Sponge filters Are great as they create great biological filtration and are low maintenance and cheap, however they provide little in the way of chemical (activated carbon) and mechanical (filter floss) filtration. I run a Haagen AquaClear 50 in my 29 gallon for the carbon but mostly as a source of current and surface agitation. The more plants you have, the smaller the filter you need, in general.


----------



## jrman83 (Jul 9, 2010)

[email protected] said:


> The more plants you have, the smaller the filter you need, in general.
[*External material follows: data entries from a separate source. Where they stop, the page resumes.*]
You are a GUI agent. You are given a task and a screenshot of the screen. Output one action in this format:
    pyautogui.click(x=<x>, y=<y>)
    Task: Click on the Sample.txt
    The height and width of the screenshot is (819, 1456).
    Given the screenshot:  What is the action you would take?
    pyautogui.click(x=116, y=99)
Wonder why that thought is out there? Filter selection should not be based on whether you have/will have plants when referring to it's filtration capacity (gph). The recommendation is always at least twice the rated capacity or 3-5 times per hour water turnover, plants or not. This belief is along the same lines as thinking I can now overstock my tank because I now have plants. It really isn't true.


----------



## scooterlady (May 10, 2011)

jrman83 said:


> I didn't see anything in your fish selection that needed less flow. The "best" filter for anything is always subjective. I have used HOB and canister filters and prefer canister because I have more options for directiong flow to where it does not beat up my plants.


I was told that the fish that I'm getting come from slow moving streams and still pools and would be less stressed, thus act more naturally with less flow, but I appreciate your opinion. I still think I'm going to try the sponge filter first. If I have any issues, I can always switch to a HOB. I can't afford and don't have room for a canister filter, so that was never in the running.


----------



## scooterlady (May 10, 2011)

majerah1 said:


> Most fish can handle a bit of flow and the plants will certainly be happier with it.Long finned bettas are the only fish I know of who cant handle a rapid flow,though they still need a filter.I have a canister filter on both my 29 gallons,and they can be adjusted for the flow,which helps me a ton.When my macs breed they like a bit less flow so all I have to do is pull a lever a little to reduce it for them.Sponge filters,IMO are best for fry tanks and very small tanks.Its only really a bio filter.And if you are worried about the plants and the strainer on a HOB or canister,use a sponge prefilter.That will assure nothing too big gets sucked up.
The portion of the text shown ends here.